[Exercise goal] What follows is a set of records; repeat all of them exactly.

::: Dataset excerpts

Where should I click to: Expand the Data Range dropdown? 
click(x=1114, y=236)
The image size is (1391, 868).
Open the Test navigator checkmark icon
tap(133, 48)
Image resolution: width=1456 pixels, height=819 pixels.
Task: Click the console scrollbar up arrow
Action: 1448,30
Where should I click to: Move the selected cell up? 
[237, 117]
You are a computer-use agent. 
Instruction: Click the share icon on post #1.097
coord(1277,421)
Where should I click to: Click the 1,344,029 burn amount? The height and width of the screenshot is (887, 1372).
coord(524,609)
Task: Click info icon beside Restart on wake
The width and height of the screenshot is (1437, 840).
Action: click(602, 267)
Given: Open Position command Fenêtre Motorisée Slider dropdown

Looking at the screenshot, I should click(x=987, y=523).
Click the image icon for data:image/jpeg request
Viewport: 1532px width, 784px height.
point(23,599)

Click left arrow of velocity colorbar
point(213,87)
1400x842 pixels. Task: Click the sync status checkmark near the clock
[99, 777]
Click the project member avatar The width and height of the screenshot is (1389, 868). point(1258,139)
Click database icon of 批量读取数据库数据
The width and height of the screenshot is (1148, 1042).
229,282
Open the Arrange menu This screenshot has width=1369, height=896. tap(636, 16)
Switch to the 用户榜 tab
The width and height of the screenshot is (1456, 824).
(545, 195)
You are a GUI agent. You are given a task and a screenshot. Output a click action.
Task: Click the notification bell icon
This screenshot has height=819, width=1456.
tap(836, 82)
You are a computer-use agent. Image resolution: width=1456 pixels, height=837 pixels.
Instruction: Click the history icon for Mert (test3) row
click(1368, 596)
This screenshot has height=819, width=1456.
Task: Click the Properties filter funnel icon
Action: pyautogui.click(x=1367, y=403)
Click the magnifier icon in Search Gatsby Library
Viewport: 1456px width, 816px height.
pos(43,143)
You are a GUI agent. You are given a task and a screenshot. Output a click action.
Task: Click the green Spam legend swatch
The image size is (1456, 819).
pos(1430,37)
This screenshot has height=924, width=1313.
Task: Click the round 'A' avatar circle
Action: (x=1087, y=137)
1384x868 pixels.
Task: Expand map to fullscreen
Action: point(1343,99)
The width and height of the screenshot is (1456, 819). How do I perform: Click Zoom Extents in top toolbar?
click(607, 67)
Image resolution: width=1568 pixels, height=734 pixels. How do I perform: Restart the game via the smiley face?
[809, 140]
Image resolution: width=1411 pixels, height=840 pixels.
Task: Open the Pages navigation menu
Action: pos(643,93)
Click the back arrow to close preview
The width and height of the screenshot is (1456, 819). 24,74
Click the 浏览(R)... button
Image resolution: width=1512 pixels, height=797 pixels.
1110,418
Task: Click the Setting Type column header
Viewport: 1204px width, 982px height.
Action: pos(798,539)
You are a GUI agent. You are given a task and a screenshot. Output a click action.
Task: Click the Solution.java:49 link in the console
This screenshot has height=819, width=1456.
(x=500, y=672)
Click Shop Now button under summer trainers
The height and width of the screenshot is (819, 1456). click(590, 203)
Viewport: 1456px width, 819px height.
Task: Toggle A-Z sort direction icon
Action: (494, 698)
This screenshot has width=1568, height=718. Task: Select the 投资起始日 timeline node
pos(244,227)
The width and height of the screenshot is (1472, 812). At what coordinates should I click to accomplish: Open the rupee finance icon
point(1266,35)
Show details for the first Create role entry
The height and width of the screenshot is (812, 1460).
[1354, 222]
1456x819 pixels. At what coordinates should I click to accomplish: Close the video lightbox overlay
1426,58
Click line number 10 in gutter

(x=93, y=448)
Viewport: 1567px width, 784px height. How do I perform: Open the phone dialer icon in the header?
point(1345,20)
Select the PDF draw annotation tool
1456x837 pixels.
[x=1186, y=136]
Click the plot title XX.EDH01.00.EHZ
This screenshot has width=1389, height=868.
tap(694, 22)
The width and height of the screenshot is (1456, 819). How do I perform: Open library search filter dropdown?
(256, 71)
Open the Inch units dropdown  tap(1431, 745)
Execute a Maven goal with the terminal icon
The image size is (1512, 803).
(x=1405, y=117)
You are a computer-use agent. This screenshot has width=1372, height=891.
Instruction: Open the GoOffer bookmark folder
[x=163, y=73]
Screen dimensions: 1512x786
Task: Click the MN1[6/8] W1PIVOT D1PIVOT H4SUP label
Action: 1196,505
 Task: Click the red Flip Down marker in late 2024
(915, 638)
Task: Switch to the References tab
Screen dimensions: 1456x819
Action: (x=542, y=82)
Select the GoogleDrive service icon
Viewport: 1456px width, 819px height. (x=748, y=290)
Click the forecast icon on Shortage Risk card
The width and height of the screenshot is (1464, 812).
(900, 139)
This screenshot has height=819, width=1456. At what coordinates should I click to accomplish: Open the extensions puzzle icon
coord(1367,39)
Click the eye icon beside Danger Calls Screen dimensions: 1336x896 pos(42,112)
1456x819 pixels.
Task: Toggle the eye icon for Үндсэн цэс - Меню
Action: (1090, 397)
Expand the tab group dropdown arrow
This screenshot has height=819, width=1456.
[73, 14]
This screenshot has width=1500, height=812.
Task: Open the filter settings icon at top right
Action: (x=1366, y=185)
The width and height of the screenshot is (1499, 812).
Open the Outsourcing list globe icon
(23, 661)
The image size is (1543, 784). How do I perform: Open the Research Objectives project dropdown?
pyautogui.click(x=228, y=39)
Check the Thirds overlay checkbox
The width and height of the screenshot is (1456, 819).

::::::

[Task result]
Where should I click to: Expand the Data Range dropdown? 
click(x=1114, y=236)
The image size is (1391, 868).
Open the Test navigator checkmark icon
tap(133, 48)
Image resolution: width=1456 pixels, height=819 pixels.
Task: Click the console scrollbar up arrow
Action: 1448,30
Where should I click to: Move the selected cell up? 
[237, 117]
You are a computer-use agent. 
Instruction: Click the share icon on post #1.097
coord(1277,421)
Where should I click to: Click the 1,344,029 burn amount? The height and width of the screenshot is (887, 1372).
coord(524,609)
Task: Click info icon beside Restart on wake
The width and height of the screenshot is (1437, 840).
Action: click(602, 267)
Given: Open Position command Fenêtre Motorisée Slider dropdown

Looking at the screenshot, I should click(x=987, y=523).
Click the image icon for data:image/jpeg request
Viewport: 1532px width, 784px height.
point(23,599)

Click left arrow of velocity colorbar
point(213,87)
1400x842 pixels. Task: Click the sync status checkmark near the clock
[99, 777]
Click the project member avatar The width and height of the screenshot is (1389, 868). point(1258,139)
Click database icon of 批量读取数据库数据
The width and height of the screenshot is (1148, 1042).
229,282
Open the Arrange menu This screenshot has width=1369, height=896. tap(636, 16)
Switch to the 用户榜 tab
The width and height of the screenshot is (1456, 824).
(545, 195)
You are a GUI agent. You are given a task and a screenshot. Output a click action.
Task: Click the notification bell icon
This screenshot has height=819, width=1456.
tap(836, 82)
You are a computer-use agent. Image resolution: width=1456 pixels, height=837 pixels.
Instruction: Click the history icon for Mert (test3) row
click(1368, 596)
This screenshot has height=819, width=1456.
Task: Click the Properties filter funnel icon
Action: pyautogui.click(x=1367, y=403)
Click the magnifier icon in Search Gatsby Library
Viewport: 1456px width, 816px height.
pos(43,143)
You are a GUI agent. You are given a task and a screenshot. Output a click action.
Task: Click the green Spam legend swatch
The image size is (1456, 819).
pos(1430,37)
This screenshot has height=924, width=1313.
Task: Click the round 'A' avatar circle
Action: (x=1087, y=137)
1384x868 pixels.
Task: Expand map to fullscreen
Action: point(1343,99)
The width and height of the screenshot is (1456, 819). How do I perform: Click Zoom Extents in top toolbar?
click(607, 67)
Image resolution: width=1568 pixels, height=734 pixels. How do I perform: Restart the game via the smiley face?
[809, 140]
Image resolution: width=1411 pixels, height=840 pixels.
Task: Open the Pages navigation menu
Action: pos(643,93)
Click the back arrow to close preview
The width and height of the screenshot is (1456, 819). 24,74
Click the 浏览(R)... button
Image resolution: width=1512 pixels, height=797 pixels.
1110,418
Task: Click the Setting Type column header
Viewport: 1204px width, 982px height.
Action: pos(798,539)
You are a GUI agent. You are given a task and a screenshot. Output a click action.
Task: Click the Solution.java:49 link in the console
This screenshot has height=819, width=1456.
(x=500, y=672)
Click Shop Now button under summer trainers
The height and width of the screenshot is (819, 1456). click(590, 203)
Viewport: 1456px width, 819px height.
Task: Toggle A-Z sort direction icon
Action: (494, 698)
This screenshot has width=1568, height=718. Task: Select the 投资起始日 timeline node
pos(244,227)
The width and height of the screenshot is (1472, 812). At what coordinates should I click to accomplish: Open the rupee finance icon
point(1266,35)
Show details for the first Create role entry
The height and width of the screenshot is (812, 1460).
[1354, 222]
1456x819 pixels. At what coordinates should I click to accomplish: Close the video lightbox overlay
1426,58
Click line number 10 in gutter

(x=93, y=448)
Viewport: 1567px width, 784px height. How do I perform: Open the phone dialer icon in the header?
point(1345,20)
Select the PDF draw annotation tool
1456x837 pixels.
[x=1186, y=136]
Click the plot title XX.EDH01.00.EHZ
This screenshot has width=1389, height=868.
tap(694, 22)
The width and height of the screenshot is (1456, 819). How do I perform: Open library search filter dropdown?
(256, 71)
Open the Inch units dropdown  tap(1431, 745)
Execute a Maven goal with the terminal icon
The image size is (1512, 803).
(x=1405, y=117)
You are a computer-use agent. This screenshot has width=1372, height=891.
Instruction: Open the GoOffer bookmark folder
[x=163, y=73]
Screen dimensions: 1512x786
Task: Click the MN1[6/8] W1PIVOT D1PIVOT H4SUP label
Action: 1196,505
 Task: Click the red Flip Down marker in late 2024
(915, 638)
Task: Switch to the References tab
Screen dimensions: 1456x819
Action: (x=542, y=82)
Select the GoogleDrive service icon
Viewport: 1456px width, 819px height. (x=748, y=290)
Click the forecast icon on Shortage Risk card
The width and height of the screenshot is (1464, 812).
(900, 139)
This screenshot has height=819, width=1456. At what coordinates should I click to accomplish: Open the extensions puzzle icon
coord(1367,39)
Click the eye icon beside Danger Calls Screen dimensions: 1336x896 pos(42,112)
1456x819 pixels.
Task: Toggle the eye icon for Үндсэн цэс - Меню
Action: (1090, 397)
Expand the tab group dropdown arrow
This screenshot has height=819, width=1456.
[73, 14]
This screenshot has width=1500, height=812.
Task: Open the filter settings icon at top right
Action: (x=1366, y=185)
The width and height of the screenshot is (1499, 812).
Open the Outsourcing list globe icon
(23, 661)
The image size is (1543, 784). How do I perform: Open the Research Objectives project dropdown?
pyautogui.click(x=228, y=39)
Check the Thirds overlay checkbox
The width and height of the screenshot is (1456, 819).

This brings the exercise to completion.